The strength of the general illegality conclusion is further revealed by the voting pattern.  Both that conclusion and the extreme circumstance/survival of the state provision are set forth in paragraph 2E of the dispositif, which records the Court's formal conclusions.  The entire paragraph was voted for by seven of the fourteen judges then serving on the Court, and was adopted as the Court's opinion based on the casting vote of the President, Mohammed Bedjaoui.  But, the judges' separate statements show that while the extreme circumstance/survival of the state provision was intensely controversial, support for general or categorical illegality was broad and deep.  Three judges declined to vote for paragraph 2E because it did not definitively hold threat or use of nuclear weapons to be categorically illegal, that is, illegal in every circumstance.  Thus ten judges supported at least a holding of general illegality. 

The obligation to eliminate nuclear weapons

In paragraph 2F of the dispositif, the Court unanimously held that "[t]here exists an obligation to pursue in good faith and bring to a conclusion negotiations leading to nuclear disarmament in all its aspects under strict and effective international control."  The Court explained that Article VI of the Nuclear Non-Proliferation Treaty (NPT) imposes "an obligation to achieve a precise result - nuclear disarmament in all its aspects - by adopting a particular course of conduct, namely, the pursuit of negotiations on the matter in good faith." (11) The Court observed that 182 states, "the vast majority of the international community," are parties to the NPT, and that nuclear disarmament is "an objective of vital importance to the whole of the international community today." (12)

=======

Jobs
A: In the passage on the Court's nuclear weapons ruling, how does the author arrive at ten judges supporting at least general illegality? Answer in one to three sentences.
B: Please translate this sentence from the passage on the Court's nuclear weapons ruling into Spanish: "Thus ten judges supported at least a holding of general illegality."
C: Pick up the passage on the Court's nuclear weapons ruling after its last sentence and carry it forward.
The data that comes next has no connection to the passage on the Court's nuclear weapons ruling.

Supplied material

=======

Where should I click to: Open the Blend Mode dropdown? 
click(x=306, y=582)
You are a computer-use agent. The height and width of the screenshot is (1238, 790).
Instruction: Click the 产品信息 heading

=======

Per-task answers
A: Seven judges voted for paragraph 2E, which includes the general illegality conclusion. Three more declined to vote for it only because it did not hold nuclear weapons to be illegal in every circumstance. Those three therefore also supported at least general illegality, bringing the total to ten.

B: Así, diez jueces respaldaron al menos una conclusión de ilegalidad general.

C:
Endorsed by every judge on the Court, this is now the authoritative interpretation of Article VI of the NPT, and is perhaps the most important result of the case.  Its importance is underlined by the fact that it was not required by the request of the General Assembly of the United Nations for clarification of the legal status of threat or use of nuclear weapons, but rather was produced on the Court's own initiative.  In the Court's view, elimination of nuclear weapons is the only adequate response to the dilemmas and risks posed by the nuclear age.  Of special significance is the holding that Article VI requires states to achieve nuclear disarmament through good faith negotiation.  Talking is not enough; the talk must lead to action.  Also important is that the Court delinked the obligation to achieve nuclear disarmament from the obligation, also found in Article VI, to establish a treaty on general and complete disarmament.  Nuclear weapon states can no longer plausibly rely on the rationale that elimination of nuclear weapons must await comprehensive global disarmament.  Also significant is the implication that the obligation applies to all states, not only those who are party to the NPT, thus binding such threshold states as India, Israel, and Pakistan.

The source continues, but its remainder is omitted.